Memorable teaching points are tied to a narrative with emotional impact. One study of surgery residents immediately after finishing grand rounds found that learners only remember approximately 10% of the material embedded in a lecture. Therefore, the focus of the lecture should not necessarily be to include a comprehensive amount of information, but to make the major points as “sticky” as possible.
One must be familiar with the topic, but it is important to empathize with the audience and ask oneself “what do they want out of this?”
This will help anchor your presentation and will hopefully assist in creating an organizational framework. Most people are familiar with lectures that have a “standard” format: “I’m going to talk about disease/problem X. This is the scope of the problem, epidemiology, pathology, etiology, diagnosis, treatment, complications, and prognosis.” While this is an organizational structure, it doesn’t draw the audience in. Instead, what was suggested was to think about a real patient case to keep the audience engaged. Since everything may not be known in real time, you can add drama and suspense as the audience and the speaker work through the case together.
One should have a “hook” as an analogy to engage with the audience while reinforcing the central “take-home” message. One can think of it as a kind of leitmotif. Another example would be the “call-back” in stand-up comedy where a concept or joke is introduced early in the routine, is not addressed for a period of time, and then reintroduced and becomes more funny the second time around.

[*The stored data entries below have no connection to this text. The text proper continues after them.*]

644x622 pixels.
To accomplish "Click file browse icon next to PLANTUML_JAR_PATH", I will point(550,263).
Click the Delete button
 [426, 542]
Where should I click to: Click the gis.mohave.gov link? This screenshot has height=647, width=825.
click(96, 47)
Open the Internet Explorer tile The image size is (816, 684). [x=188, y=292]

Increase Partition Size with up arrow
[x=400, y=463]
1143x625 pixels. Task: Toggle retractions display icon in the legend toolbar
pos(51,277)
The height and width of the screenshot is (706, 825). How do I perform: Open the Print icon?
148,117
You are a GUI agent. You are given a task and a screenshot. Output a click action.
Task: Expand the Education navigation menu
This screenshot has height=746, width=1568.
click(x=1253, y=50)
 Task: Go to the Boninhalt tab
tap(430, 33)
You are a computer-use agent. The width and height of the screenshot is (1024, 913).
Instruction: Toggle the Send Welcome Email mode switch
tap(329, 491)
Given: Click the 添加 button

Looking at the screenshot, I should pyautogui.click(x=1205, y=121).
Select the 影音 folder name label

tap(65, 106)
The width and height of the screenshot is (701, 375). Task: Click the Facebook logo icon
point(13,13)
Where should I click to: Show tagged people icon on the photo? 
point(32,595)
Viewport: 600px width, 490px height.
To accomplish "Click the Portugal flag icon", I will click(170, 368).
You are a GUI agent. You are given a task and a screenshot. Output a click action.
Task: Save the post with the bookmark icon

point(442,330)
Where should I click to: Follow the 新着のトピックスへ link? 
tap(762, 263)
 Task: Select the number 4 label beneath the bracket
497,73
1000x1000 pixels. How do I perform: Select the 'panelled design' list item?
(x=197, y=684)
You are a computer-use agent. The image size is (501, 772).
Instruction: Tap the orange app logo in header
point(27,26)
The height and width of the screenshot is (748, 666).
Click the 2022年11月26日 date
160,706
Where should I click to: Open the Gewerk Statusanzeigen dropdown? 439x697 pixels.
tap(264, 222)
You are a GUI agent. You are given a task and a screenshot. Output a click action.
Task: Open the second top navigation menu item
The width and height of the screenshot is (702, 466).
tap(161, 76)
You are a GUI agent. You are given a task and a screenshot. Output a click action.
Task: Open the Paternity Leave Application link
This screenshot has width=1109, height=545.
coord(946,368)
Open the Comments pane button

Many people are used to seeing PowerPoint presentations with 5-7 lines per slide, 5-7 words per line, with greater than 24 point font. Dr. Cumbler recommends thinking of one’s slide from a design perspective. For example, in TED talks, one will often see large images that act as a reference but there is often very little text on the slide. In order to provide more content while not burdening slides with more text, one should reconsider handouts. Instead of sheets of paper with 6 slides which are repeats of the PowerPoint, use the handout to provide information that one cannot show during the presentation.
It is incredibly difficult to stay engaged in a lecture delivered at the same pace and in a monotone. Timing is important in music, comedy, and presentations. One should vary the volume and tempo during the talk and allow for pauses when appropriate. An example to illustrate the point was dubstep music; it is set at a tempo of 140 beats per minute, but the song is not 140 beats per minute the entire time. It will sometimes slow down, and there is always a point where the “beat drops.”
Again, a good talk is not only the information itself, but a presenter’s presence, so one should think of body language and positioning. One should use hand gestures to emphasize points in the lecture and draw the learners in. Dr. Cumbler recommended making eye contact with individuals periodically instead of a distant, vacant stare into the great expanse. One should feel free to move across the stage or walk through the audience, so ask for a wireless microphone to liberate oneself from the podium.
Key takeaways for HM
- Consider the stand-up comedy concept of the “call-back.” Start with a concept, and then return to this concept in different forms through the presentation. One can return to another variation of this for a surprise at the end. One can make a key point memorable by using a theme with multiple variations.
- Think about structure in order to draw listeners into a talk and keep them invested (organizational framework centered around a patient); create a “hook”; think about slides visually, not from a content perspective (that’s what handouts are for); keep the tempo, timing, and volume dynamic; use body language and presence to engage the room.
- If one would like to learn more, consider reading the book Presentation Zen; watch TED talks; practice multiple times to hone various aspects of the talk; give the talk multiple times for iterative improvement; always ask for feedback and try to change at least one thing from one talk to another to continuously improve.
Dr. Kim is a hospitalist who works at Emory University Hospital in Atlanta, and is an editorial board member of The Hospitalist.